How many lines in the items below contain the word "pixels"? Reply with the number alone.

Begin Given records

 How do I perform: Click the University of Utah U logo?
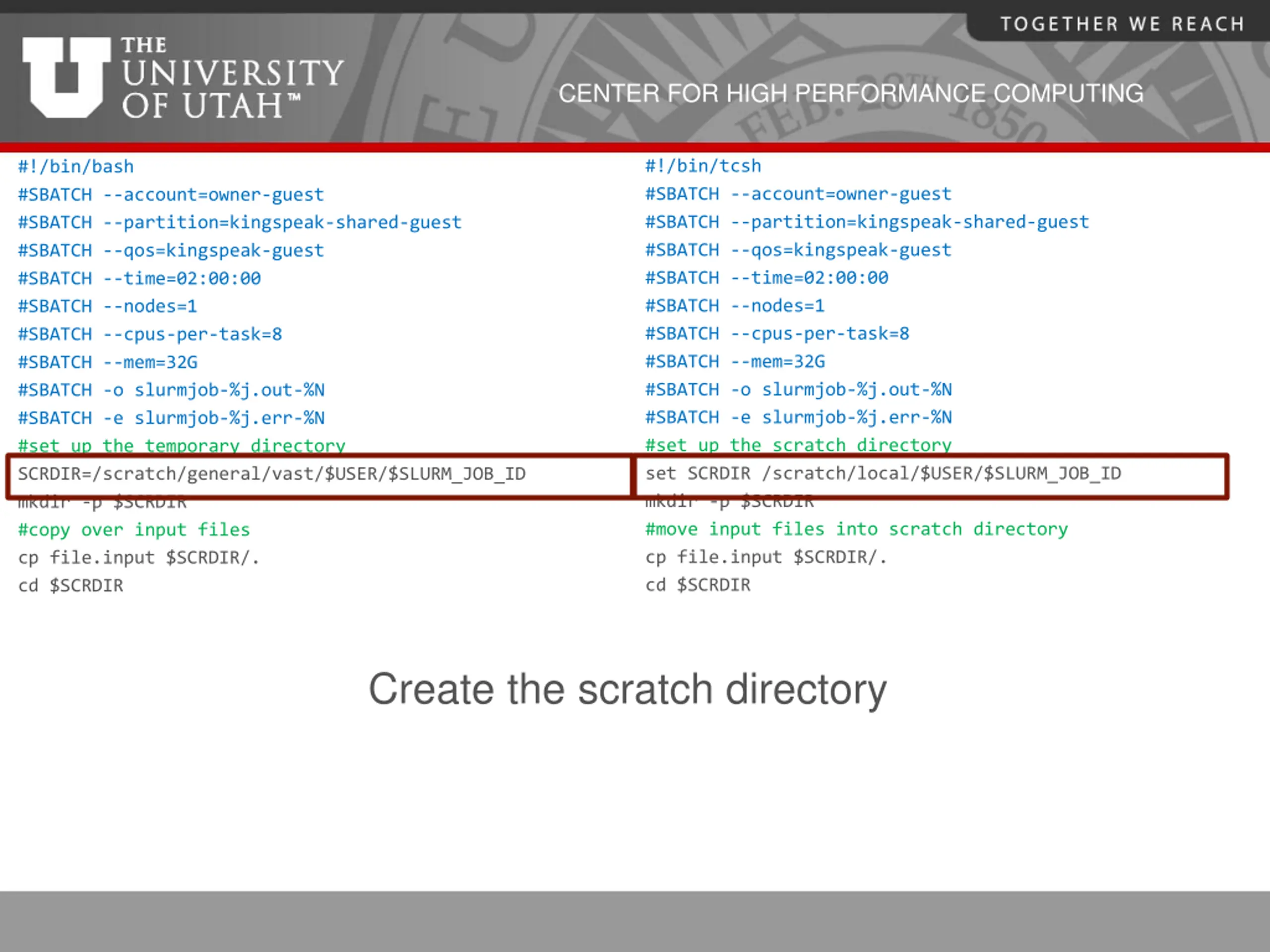pyautogui.click(x=66, y=77)
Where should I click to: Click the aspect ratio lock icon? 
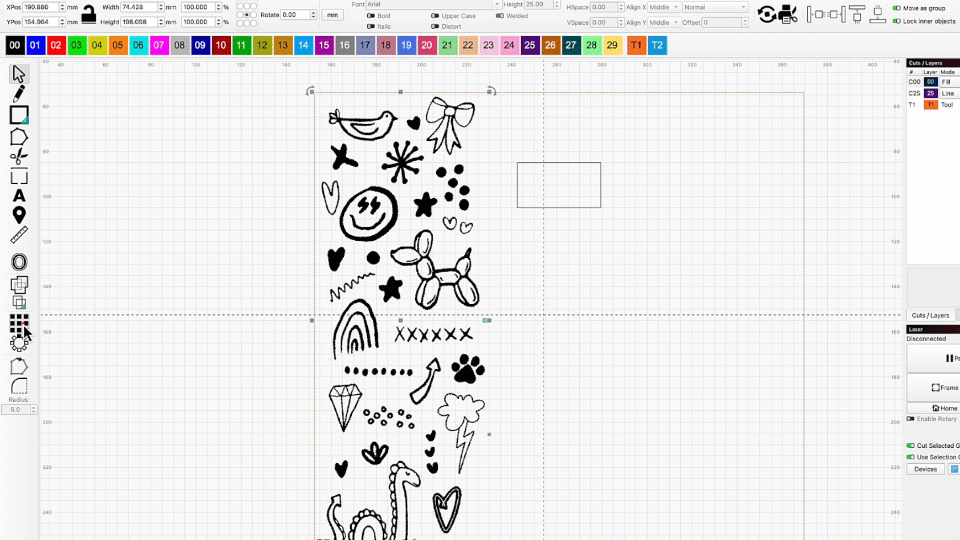(x=89, y=14)
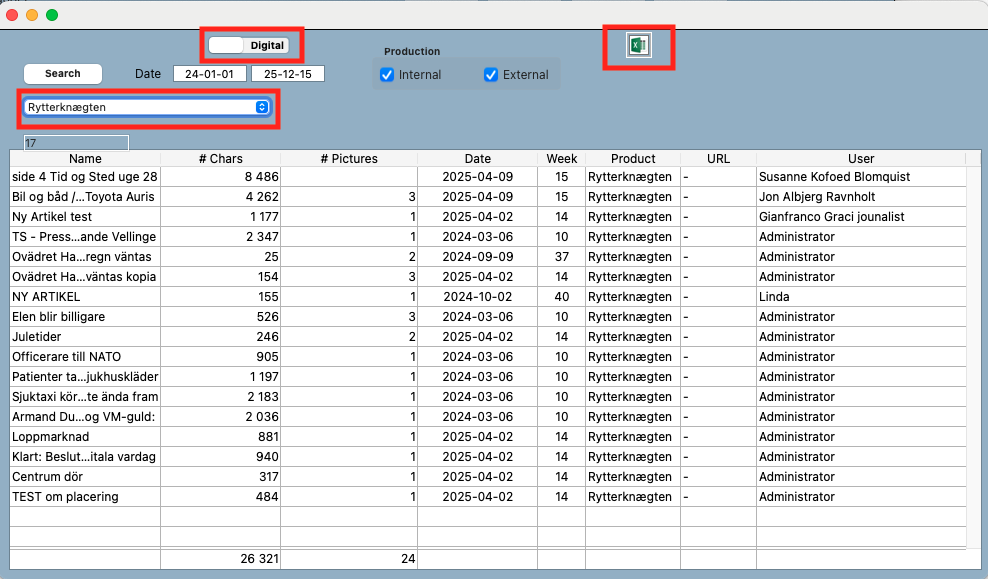The width and height of the screenshot is (988, 579).
Task: Click the green maximize window button
Action: (x=52, y=15)
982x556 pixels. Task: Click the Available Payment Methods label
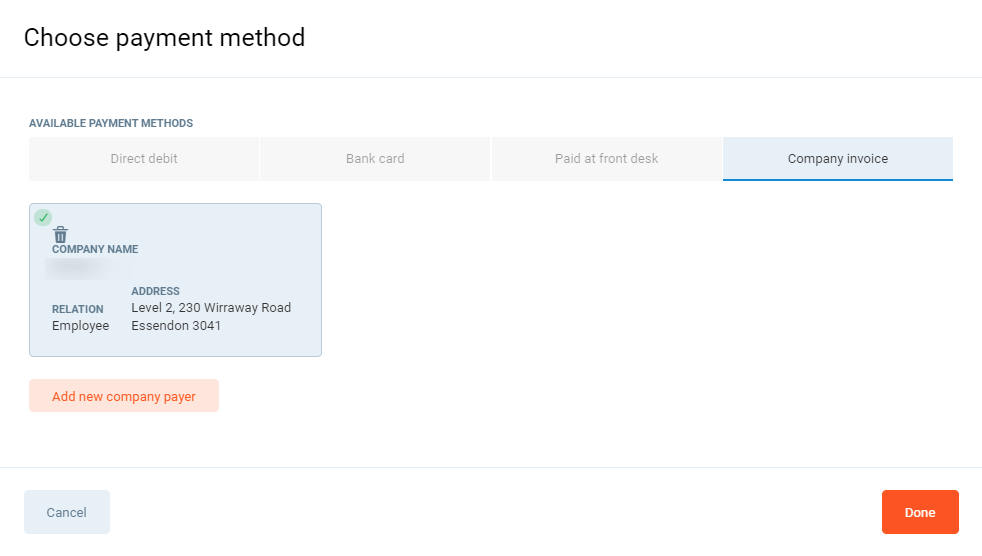tap(111, 123)
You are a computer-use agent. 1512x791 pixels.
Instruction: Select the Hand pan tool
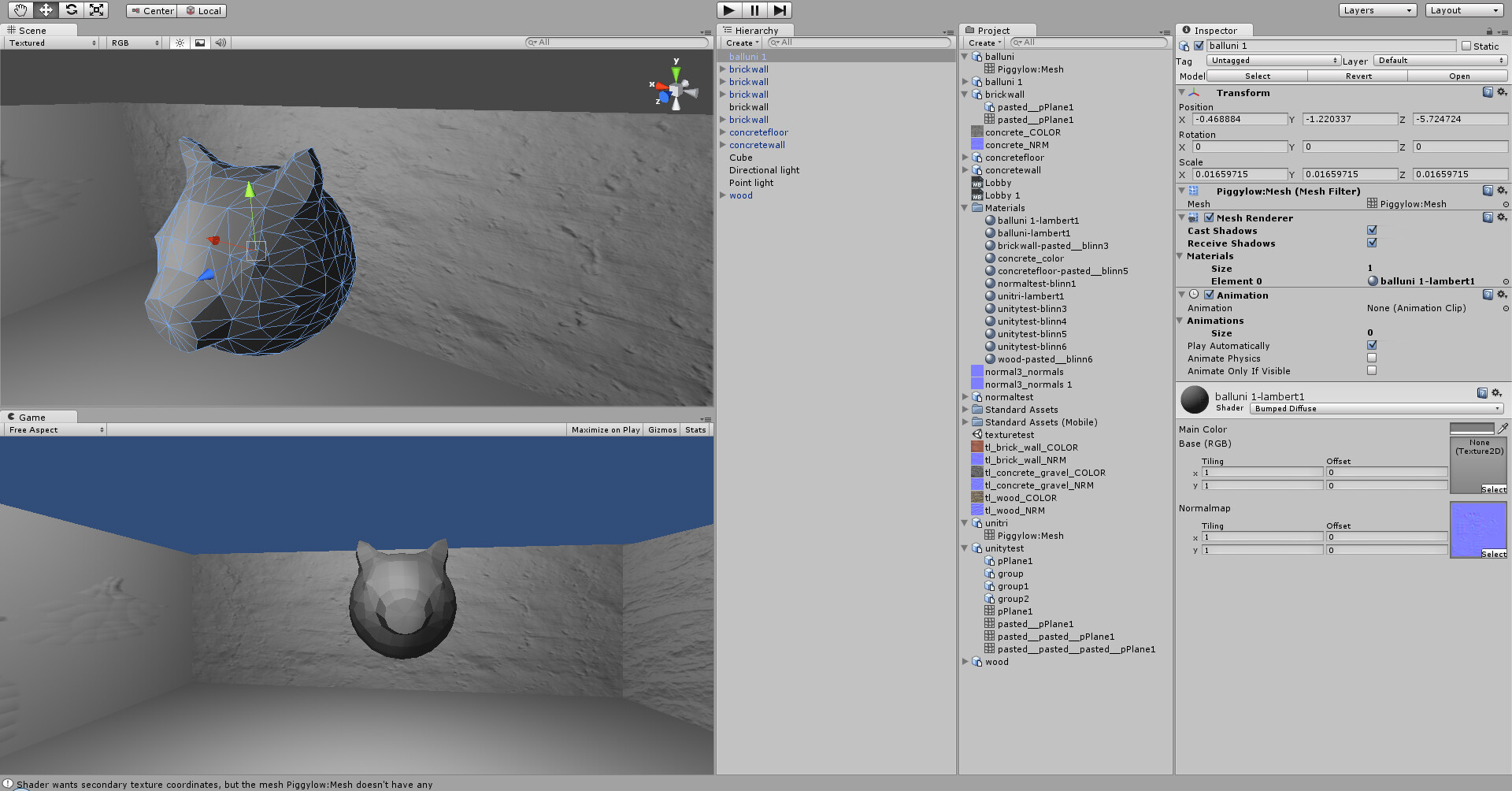pos(19,10)
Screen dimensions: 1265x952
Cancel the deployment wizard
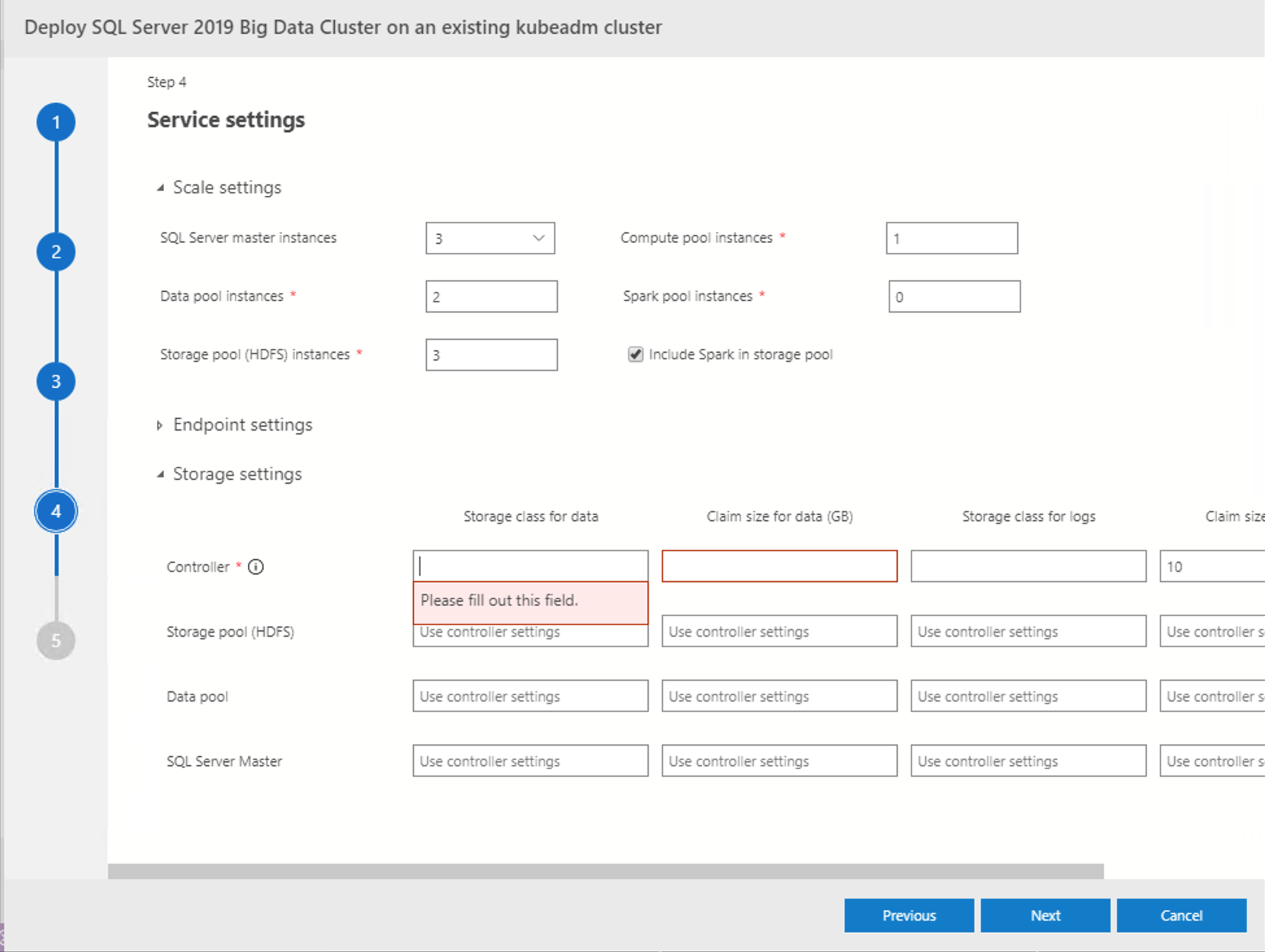tap(1181, 915)
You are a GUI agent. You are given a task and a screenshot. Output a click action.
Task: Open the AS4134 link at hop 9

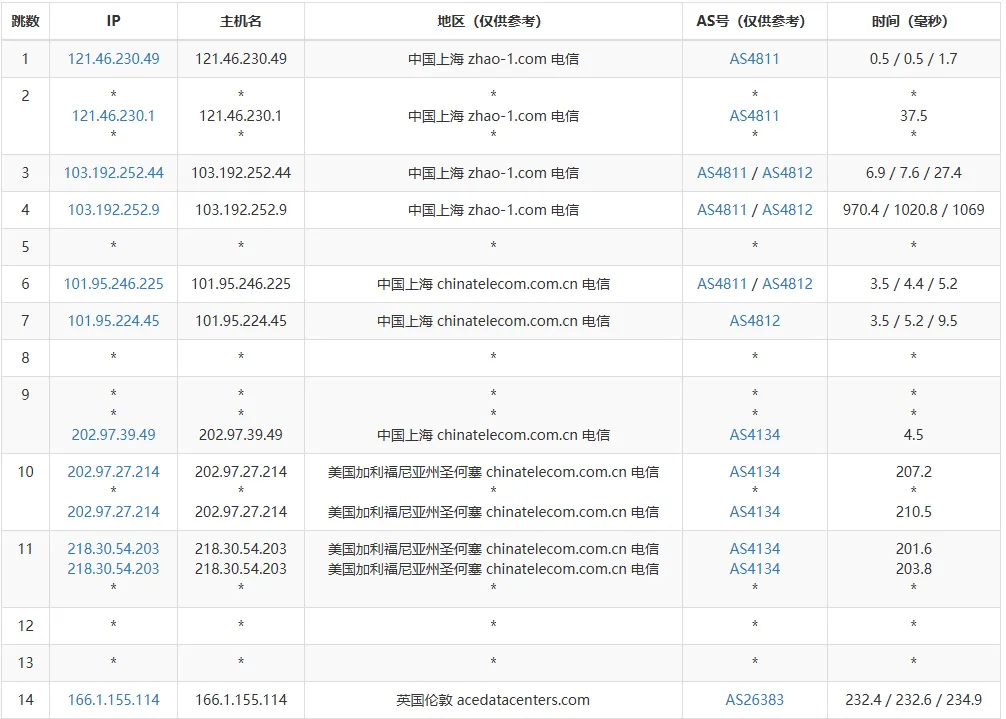click(x=755, y=434)
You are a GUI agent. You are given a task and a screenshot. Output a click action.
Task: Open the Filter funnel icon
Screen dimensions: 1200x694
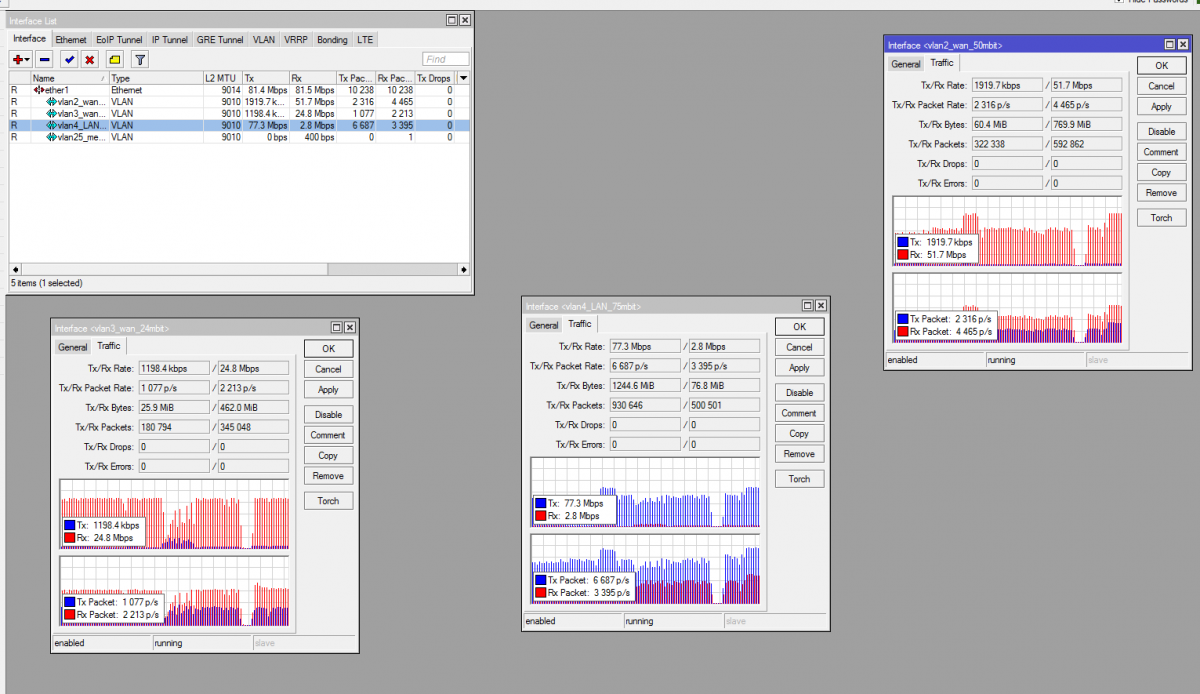[140, 60]
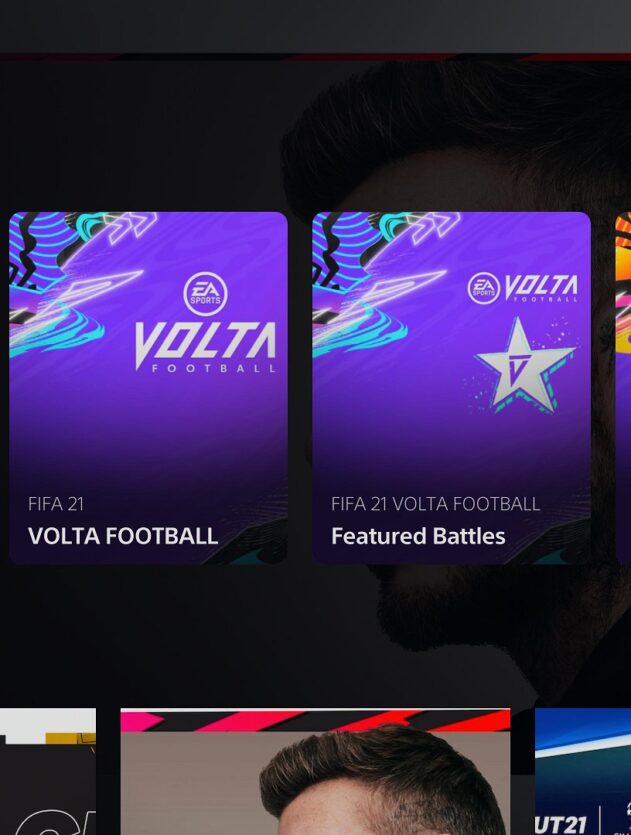This screenshot has width=631, height=835.
Task: Tap pink striped banner above center thumbnail
Action: click(315, 721)
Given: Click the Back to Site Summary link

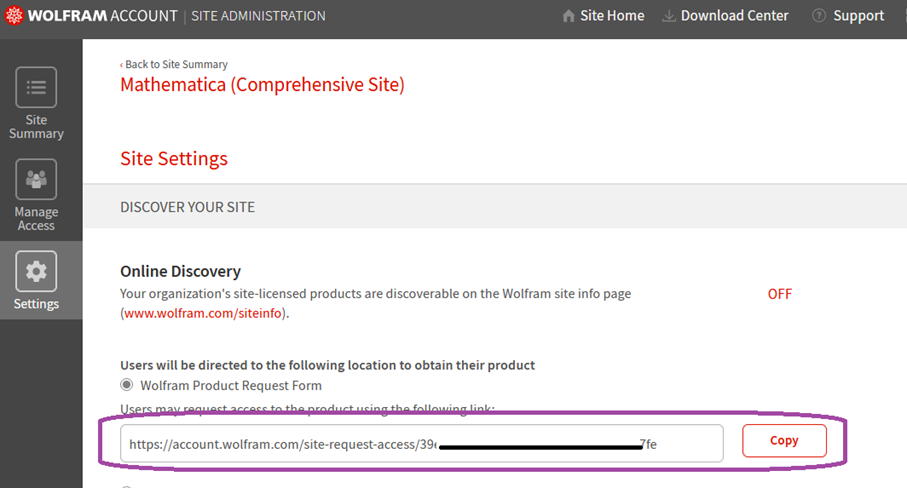Looking at the screenshot, I should [175, 64].
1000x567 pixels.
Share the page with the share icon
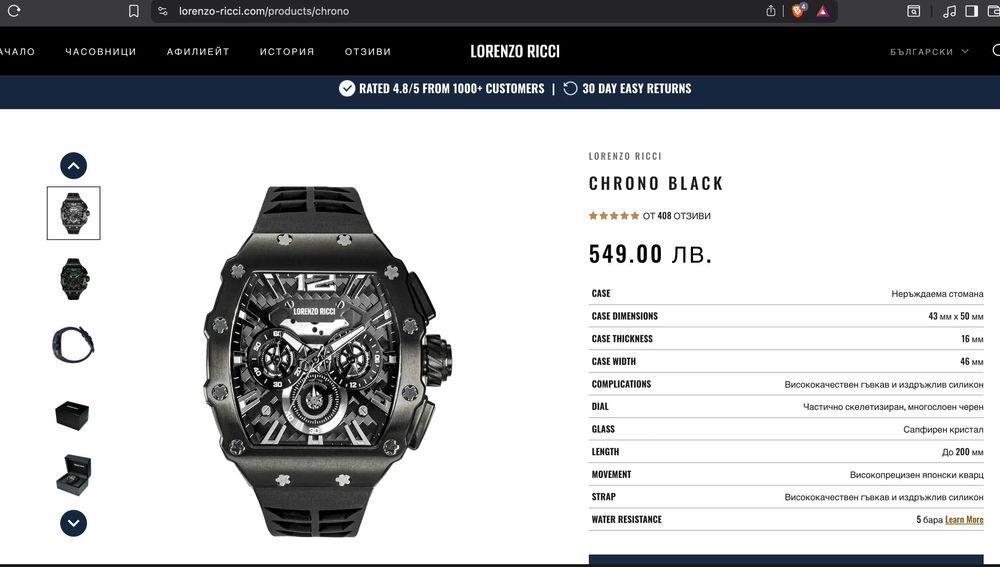point(770,11)
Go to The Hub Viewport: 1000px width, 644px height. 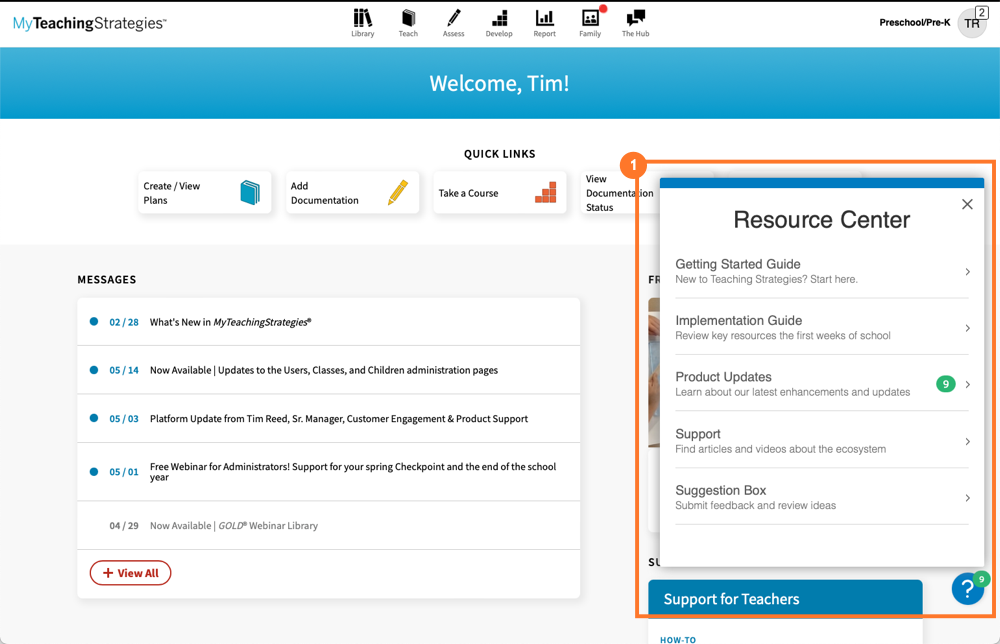[x=634, y=22]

End Given records

Task response: 3